Re: Use Postgres as a column store by creating one table per column

Tomas Vondra <tomas.vondra@xxxxxxxxxxxxxxx> · Fri, 24 May 2019 20:06:29 +0200

On Thu, May 23, 2019 at 01:08:42AM -0400, George Neuner wrote:
On Tue, 21 May 2019 21:28:07 -0700, Lev Kokotov 
<lev.kokotov@xxxxxxxxx> wrote:

Is it efficient to use Postgres as a column store by creating one 
table per
column?

I would query it with something like `[...] UNION SELECT value AS <table>
FROM <table> WHERE value = <value> UNION [...]` to build a row.

I think you mean JOIN.

You'd need more than that: Postgresql uses MVCC for concurrency, so 
whenever you update any row in a table, the ordering of the rows 
within the table changes.  And the JOIN operation inherently is 
unordered - you need to sort the result deliberately to control 
ordering.

To emulate a column-store, at the very least you need a way to 
associate values from different "columns" that belong to the same 
"row" of the virtual table.  IOW, every value in every "column" needs 
an explicit "row" identifier.  E.g.,

   col1 = { rowid, value1 }, col2 = { rowid, value2 }, ...

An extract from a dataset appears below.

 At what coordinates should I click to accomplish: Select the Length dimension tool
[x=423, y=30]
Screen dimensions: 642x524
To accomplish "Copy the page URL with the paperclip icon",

For performance you would need to have indexes on at least the rowid 
in each of the "column" tables.

This is a bare minimum and can only work if the columns of your 
virtual table and the queries against it are application controlled or 
statically known.  If you want to do something more flexible that will 
support ad hoc table modifications, elastically sized values (strings, 
bytes, arrays, JSON, XML), etc. this example is not suffice and the 
implementation can get very complicated very quickly

Justin Pryzby was not joking when he said the performance could be 
awful ... at least as compared to a more normal row-oriented 
structure.  Performance of a query that involves more than a handful 
of "columns", in general, will be horrible.  It is up to you to decide 
whether some (maybe little) increase in performance in processing 
*single* columns will offset likely MASSIVE loss of performance in 
processing multiple columns.

Maybe take a look at this paper:

   http://db.csail.mit.edu/projects/cstore/abadi-sigmod08.pdf

which essentially compares this approach to a "real" column store.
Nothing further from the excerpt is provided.